Hanupekka the Reindeer Herder

Our Nordic experience began with reindeers on the first day. And we got to learn to ride snowmobiles or ski-doos! Looking like the michelin man, we all gathered on a frozen lake just next to the hotel. Here, we were introduced to Markkus, our guide for the day, and also to our ride for the day, the skidoo. We were then shown the basic controls, how to start, stop and steer. Then we dutifully did figure of eights under the watchful eye of Markkus until he was satisfied that we weren’t going to main ourselves or each other.


All in all, this took less than thirty minutes and then we were off! Now driving on a flat frozen lake is a lot different than when you are going through mounds of snow. After a while we got adept it and really enjoyed riding it. But with Markkus riding in front of us, he made sure we could never go too fast and before we knew it, we had arrived at our first meeting point where Hanupekka was waiting.

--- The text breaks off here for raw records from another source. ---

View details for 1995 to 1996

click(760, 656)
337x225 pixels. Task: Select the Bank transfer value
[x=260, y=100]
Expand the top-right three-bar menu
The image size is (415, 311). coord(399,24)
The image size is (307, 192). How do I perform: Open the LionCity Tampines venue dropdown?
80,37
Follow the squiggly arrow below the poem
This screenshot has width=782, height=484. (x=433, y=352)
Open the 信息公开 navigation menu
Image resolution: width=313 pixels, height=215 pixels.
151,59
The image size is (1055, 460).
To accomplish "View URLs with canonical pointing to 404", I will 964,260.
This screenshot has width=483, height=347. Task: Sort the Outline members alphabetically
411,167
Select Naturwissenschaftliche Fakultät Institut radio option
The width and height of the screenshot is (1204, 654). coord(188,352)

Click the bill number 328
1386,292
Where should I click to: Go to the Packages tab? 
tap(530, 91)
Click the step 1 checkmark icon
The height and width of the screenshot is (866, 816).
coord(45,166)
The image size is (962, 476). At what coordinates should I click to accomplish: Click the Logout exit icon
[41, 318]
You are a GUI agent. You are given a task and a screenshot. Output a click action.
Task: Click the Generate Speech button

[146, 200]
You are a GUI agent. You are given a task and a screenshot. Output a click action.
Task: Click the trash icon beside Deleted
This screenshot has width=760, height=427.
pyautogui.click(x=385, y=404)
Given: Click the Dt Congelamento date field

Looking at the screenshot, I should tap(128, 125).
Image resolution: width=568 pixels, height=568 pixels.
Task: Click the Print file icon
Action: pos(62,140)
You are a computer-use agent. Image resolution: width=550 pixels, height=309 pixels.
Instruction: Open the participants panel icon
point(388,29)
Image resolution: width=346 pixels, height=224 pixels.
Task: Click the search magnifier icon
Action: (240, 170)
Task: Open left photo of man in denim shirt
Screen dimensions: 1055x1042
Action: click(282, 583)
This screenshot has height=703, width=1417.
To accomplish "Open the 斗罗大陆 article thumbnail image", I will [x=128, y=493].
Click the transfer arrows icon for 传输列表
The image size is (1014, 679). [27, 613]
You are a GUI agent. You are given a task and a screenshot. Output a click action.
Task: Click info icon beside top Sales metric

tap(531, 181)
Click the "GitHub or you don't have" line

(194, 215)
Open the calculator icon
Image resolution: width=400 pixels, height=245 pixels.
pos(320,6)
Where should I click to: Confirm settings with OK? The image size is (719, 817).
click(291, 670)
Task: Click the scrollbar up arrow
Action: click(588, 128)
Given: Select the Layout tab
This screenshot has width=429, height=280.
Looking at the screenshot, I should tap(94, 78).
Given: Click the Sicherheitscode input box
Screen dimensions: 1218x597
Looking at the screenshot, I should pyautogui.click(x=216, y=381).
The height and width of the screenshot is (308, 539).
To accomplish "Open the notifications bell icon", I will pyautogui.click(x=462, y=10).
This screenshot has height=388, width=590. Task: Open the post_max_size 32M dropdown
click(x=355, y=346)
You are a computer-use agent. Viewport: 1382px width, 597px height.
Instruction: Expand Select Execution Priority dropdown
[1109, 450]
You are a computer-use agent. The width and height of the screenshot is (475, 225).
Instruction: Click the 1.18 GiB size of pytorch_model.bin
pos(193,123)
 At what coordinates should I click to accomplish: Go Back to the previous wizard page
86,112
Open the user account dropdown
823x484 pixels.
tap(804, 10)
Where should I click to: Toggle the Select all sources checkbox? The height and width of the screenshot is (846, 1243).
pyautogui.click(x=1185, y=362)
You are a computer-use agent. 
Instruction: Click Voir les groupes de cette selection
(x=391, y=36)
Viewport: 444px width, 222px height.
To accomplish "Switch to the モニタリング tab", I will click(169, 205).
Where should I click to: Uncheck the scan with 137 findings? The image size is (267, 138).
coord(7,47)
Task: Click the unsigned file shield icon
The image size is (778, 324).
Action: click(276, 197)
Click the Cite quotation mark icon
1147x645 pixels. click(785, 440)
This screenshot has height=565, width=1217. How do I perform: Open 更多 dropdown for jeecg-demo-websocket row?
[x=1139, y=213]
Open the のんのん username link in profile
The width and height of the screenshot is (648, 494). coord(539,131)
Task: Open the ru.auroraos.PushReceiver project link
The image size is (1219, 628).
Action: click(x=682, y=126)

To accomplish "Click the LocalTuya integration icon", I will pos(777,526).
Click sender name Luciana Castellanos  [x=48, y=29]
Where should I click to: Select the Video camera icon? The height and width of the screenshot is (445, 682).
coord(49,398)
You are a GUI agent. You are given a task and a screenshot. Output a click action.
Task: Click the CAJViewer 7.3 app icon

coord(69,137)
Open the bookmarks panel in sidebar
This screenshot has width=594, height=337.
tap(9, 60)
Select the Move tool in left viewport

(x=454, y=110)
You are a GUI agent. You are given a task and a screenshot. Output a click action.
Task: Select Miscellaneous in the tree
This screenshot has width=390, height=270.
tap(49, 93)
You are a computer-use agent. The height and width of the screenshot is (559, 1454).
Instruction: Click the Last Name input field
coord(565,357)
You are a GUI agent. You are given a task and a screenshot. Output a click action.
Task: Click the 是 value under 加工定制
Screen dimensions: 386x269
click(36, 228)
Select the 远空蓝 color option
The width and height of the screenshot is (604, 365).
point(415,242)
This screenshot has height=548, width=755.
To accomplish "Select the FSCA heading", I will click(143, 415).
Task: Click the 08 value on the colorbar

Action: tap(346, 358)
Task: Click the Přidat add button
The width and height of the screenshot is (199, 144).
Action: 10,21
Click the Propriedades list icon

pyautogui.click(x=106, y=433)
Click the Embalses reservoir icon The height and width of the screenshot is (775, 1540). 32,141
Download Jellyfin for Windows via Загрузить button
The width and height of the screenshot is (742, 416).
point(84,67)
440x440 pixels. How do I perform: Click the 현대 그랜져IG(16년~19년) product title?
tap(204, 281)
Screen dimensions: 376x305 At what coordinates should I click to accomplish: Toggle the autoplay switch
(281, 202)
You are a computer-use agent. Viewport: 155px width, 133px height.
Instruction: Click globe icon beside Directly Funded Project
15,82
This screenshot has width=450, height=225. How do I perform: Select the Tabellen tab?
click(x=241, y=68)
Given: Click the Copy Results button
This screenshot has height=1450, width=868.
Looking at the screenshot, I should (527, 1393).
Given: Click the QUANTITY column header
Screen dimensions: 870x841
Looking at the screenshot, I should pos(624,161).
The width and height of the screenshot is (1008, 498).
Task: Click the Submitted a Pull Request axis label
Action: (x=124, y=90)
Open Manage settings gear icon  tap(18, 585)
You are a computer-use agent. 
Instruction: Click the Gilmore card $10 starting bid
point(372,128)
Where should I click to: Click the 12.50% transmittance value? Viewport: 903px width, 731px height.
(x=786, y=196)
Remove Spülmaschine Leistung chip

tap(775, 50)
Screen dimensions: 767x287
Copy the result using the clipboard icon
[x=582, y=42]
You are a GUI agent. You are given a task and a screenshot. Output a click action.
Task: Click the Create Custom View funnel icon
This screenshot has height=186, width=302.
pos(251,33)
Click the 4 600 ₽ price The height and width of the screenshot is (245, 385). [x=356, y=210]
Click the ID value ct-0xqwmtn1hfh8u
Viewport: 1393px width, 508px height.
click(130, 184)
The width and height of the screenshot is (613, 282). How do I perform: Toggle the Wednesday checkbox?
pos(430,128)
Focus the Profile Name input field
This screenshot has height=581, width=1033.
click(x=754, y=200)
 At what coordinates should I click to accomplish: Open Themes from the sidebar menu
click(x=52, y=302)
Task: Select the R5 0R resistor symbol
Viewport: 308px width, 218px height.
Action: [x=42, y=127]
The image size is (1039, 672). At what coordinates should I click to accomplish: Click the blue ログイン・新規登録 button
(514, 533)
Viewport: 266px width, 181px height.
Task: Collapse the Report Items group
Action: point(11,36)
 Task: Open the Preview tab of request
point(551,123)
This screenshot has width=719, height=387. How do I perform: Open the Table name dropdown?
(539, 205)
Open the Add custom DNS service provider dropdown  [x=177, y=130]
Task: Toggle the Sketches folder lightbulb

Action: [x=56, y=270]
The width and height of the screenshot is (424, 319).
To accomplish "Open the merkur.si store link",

Hanupekka is a reindeer herder. He is of the Inari Sami people who own herds of reindeer in Lapland. We meet him at one of the herding points which looks just like cattle pens. Here we learned about reindeer herding. And that how, some times over the course of the year, reindeer (who are migratory and roam freely) are herded into these holding pens. Then all the owners of the area do a count of their herds. To identify which reindeer belongs to which family, each reindeer have unique markings on their ears. At this time also, reindeers are bought and sold. Then at the end, the entire heard is released back into the wild again.

Out of curiosity, I asked Hannupekka the size of his herd. He politely declined and educated me by saying that itโ€™s like asking someone how much money he has in his bank account. I immediately realised how true this is but I did find out that a small deer can cost anywhere between 300-500 euros and a female, as high as 700 euros. So, a sizeable herd would be significant. Interestingly, we saw deer salami at Helsinki airport going for 150 euros/kg. (still cheaper than bear meat which costs twice that)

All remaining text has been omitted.